"Was it worth it to almost cost someone's life?"

Updated: 6 days ago


The spousal cap on provincial disability assistance tore this family apart and nearly cost a life


By Anonymous

BC Disability

November 16, 2021


We share the 3rd entry in our series highlighting the damage caused by BC's discriminatory spousal cap policy on disability and income assistance.


This story highlights how partners, children, and indeed full families suffer.


Read Entry 1: It's Marriage OR Survival; not both for BC's PWDs

Read Entry 2: "It makes me feel guilty for my disabilities"

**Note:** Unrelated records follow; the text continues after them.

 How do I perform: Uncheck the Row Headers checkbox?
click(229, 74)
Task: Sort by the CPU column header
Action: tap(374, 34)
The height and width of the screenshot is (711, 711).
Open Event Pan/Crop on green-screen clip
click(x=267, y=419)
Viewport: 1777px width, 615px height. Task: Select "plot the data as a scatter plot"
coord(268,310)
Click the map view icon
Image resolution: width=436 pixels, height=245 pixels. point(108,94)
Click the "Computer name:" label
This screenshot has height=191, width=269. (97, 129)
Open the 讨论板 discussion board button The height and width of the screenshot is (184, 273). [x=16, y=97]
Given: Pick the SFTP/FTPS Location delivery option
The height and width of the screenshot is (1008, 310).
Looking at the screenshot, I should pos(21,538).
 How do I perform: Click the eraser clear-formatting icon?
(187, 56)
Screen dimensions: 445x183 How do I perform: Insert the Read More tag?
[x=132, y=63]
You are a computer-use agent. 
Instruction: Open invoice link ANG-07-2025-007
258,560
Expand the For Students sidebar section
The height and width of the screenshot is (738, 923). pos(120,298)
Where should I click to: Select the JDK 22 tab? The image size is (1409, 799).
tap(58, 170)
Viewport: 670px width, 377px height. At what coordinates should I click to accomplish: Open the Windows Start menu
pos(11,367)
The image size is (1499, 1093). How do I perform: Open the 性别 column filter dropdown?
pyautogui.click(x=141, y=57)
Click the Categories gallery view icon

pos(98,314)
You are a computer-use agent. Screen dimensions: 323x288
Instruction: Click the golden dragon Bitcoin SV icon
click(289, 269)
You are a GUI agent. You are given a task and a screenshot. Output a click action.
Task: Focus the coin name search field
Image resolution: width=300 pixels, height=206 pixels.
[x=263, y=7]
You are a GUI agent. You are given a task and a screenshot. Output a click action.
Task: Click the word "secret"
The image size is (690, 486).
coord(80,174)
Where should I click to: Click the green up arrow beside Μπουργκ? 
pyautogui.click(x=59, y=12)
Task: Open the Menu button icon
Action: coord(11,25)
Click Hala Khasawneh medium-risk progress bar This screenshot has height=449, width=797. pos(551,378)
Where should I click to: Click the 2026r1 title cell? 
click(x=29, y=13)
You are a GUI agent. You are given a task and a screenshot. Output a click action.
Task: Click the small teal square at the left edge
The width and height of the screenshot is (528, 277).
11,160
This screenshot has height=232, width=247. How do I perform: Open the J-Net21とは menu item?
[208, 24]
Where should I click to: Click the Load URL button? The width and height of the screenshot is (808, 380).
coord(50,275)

Read Entry 4: A loving partner isn't an option: A statement

Read: Can The BC PWD Spousal Cap!


Because of the clawback policies for PWD spousal situations, my child is an official bastard.


The very foundational document and first years of their life, was a tense sham of holding out long enough to survive for a $500 a month difference.


It meant diapers, food, and staying half-warm in winter, though we still needed charity for clothes and food.


Then we were coerced and proclaimed "married common law", which neither of us ever wanted. Our mental health conditions spiked, one of us ended up hospitalized for almost a month, the relationship crumbled almost irreparably.


We were coerced and proclaimed "married common law"

How much did that cost the government? Was it worth it to push someone over the edge, cost a job, and almost cost someone's life?


To nearly make a child lose a parent, to lose a month of knowing them before they could understand why? For that child to have night terrors for years afterwards?


They don't care about people, they care about spending the least amount possible to seem like they're doing good for society by allowing us to survive. Barely. If we follow their rules for our lives.


They don't care about people, they care about spending the least amount possible

Stop punishing disabled people for having a heart, a companion, the human support and kindness in their lives that the government doesn't care enough to provide any semblance of.


Let kids have both parents without cutting down their basic survival means. Let people find human connection instead of wasting away alone, further declining in their health.


Let people come together and be stronger instead of kicking out the ground beneath their feet for doing so.